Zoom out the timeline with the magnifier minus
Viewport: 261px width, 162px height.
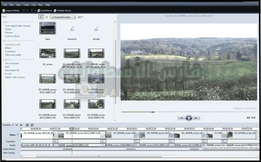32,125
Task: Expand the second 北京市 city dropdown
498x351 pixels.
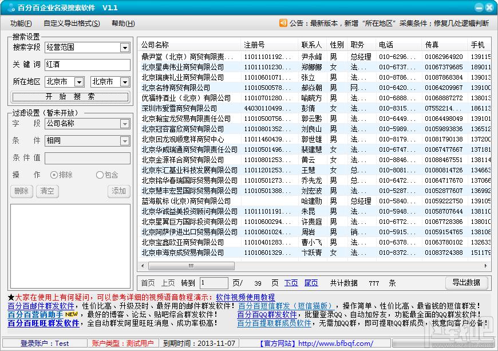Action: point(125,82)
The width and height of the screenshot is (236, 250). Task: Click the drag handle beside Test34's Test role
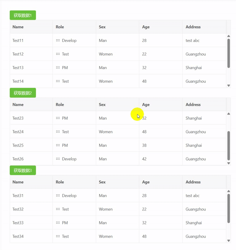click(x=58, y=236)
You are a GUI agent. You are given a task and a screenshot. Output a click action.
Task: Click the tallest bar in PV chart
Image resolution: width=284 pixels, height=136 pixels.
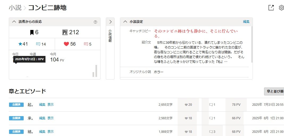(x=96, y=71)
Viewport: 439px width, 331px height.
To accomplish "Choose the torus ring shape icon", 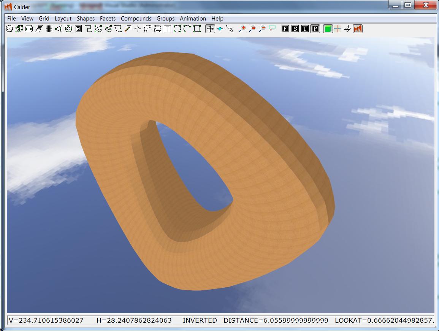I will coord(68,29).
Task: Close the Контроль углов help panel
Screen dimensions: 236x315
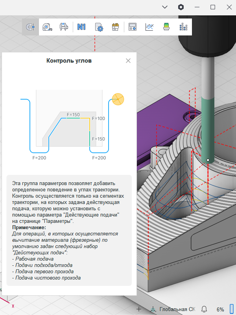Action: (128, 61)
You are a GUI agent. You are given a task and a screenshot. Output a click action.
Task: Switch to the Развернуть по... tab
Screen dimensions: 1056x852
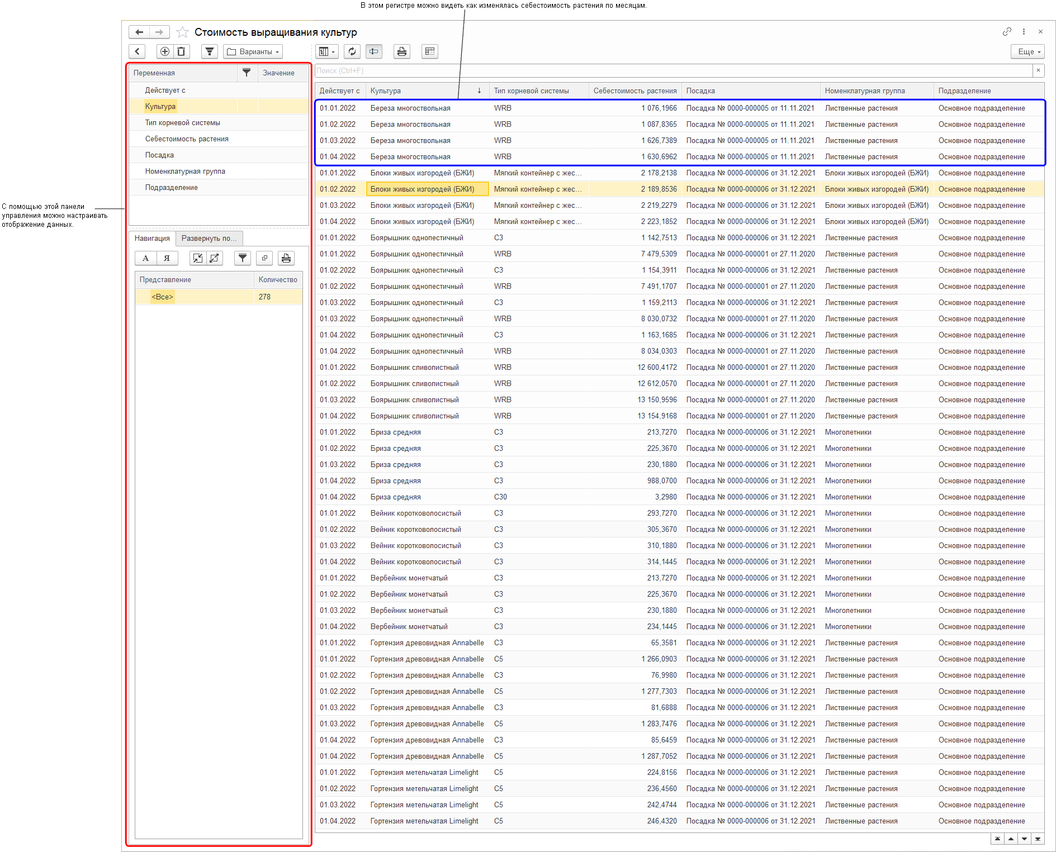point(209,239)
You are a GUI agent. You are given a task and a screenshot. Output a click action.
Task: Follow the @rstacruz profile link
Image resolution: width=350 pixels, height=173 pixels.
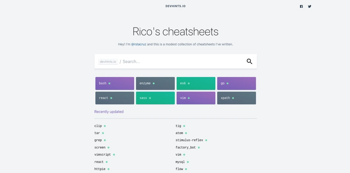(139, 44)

⁂

From the line that contains "Screen dimensions: 236x315" to the end of the material above, output every line exactly, both ends included, but leave out any pictures.

Screen dimensions: 236x315
Action: (128, 61)
You are a GUI agent. You are given a task and a screenshot. Output a click action.
Task: Switch to the Развернуть по... tab
Screen dimensions: 1056x852
point(209,239)
You are a GUI agent. You are given a task and a screenshot. Output a click action.
Task: Follow the @rstacruz profile link
Image resolution: width=350 pixels, height=173 pixels.
(139, 44)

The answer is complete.